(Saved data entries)
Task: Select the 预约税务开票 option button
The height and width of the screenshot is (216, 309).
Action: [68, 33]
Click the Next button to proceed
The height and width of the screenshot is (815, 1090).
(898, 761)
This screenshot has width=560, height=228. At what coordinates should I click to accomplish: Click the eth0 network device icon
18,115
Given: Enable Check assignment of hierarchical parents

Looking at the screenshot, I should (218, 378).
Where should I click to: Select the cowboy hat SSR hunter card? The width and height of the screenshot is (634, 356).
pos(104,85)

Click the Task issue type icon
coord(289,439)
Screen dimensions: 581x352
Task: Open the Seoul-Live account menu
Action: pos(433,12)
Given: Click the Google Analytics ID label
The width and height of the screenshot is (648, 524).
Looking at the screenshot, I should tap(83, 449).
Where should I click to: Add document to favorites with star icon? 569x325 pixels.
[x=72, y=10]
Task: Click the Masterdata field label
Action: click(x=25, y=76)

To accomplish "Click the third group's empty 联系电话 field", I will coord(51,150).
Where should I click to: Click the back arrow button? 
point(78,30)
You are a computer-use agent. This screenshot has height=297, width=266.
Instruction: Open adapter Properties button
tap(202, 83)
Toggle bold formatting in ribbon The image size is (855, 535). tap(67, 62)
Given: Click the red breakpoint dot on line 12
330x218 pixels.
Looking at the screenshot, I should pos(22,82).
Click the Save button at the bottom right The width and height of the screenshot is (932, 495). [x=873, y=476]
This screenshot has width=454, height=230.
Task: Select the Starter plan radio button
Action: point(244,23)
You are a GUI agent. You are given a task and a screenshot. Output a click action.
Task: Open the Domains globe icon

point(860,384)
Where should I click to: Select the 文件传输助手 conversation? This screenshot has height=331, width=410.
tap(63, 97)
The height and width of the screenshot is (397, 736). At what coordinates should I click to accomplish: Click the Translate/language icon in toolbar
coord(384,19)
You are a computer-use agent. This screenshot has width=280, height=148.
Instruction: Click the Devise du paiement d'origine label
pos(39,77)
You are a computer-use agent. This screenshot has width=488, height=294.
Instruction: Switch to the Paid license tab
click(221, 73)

# [TASK STATEMENT]
Copy all lines of the records in which the string "agent" can be found.

# [EXERCISE RESULT]
You are a computer-use agent. This screenshot has height=297, width=266.
You are a GUI agent. You are given a task and a screenshot. Output a click action.
You are a computer-use agent. This screenshot has width=280, height=148.
You are a computer-use agent. This screenshot has width=488, height=294.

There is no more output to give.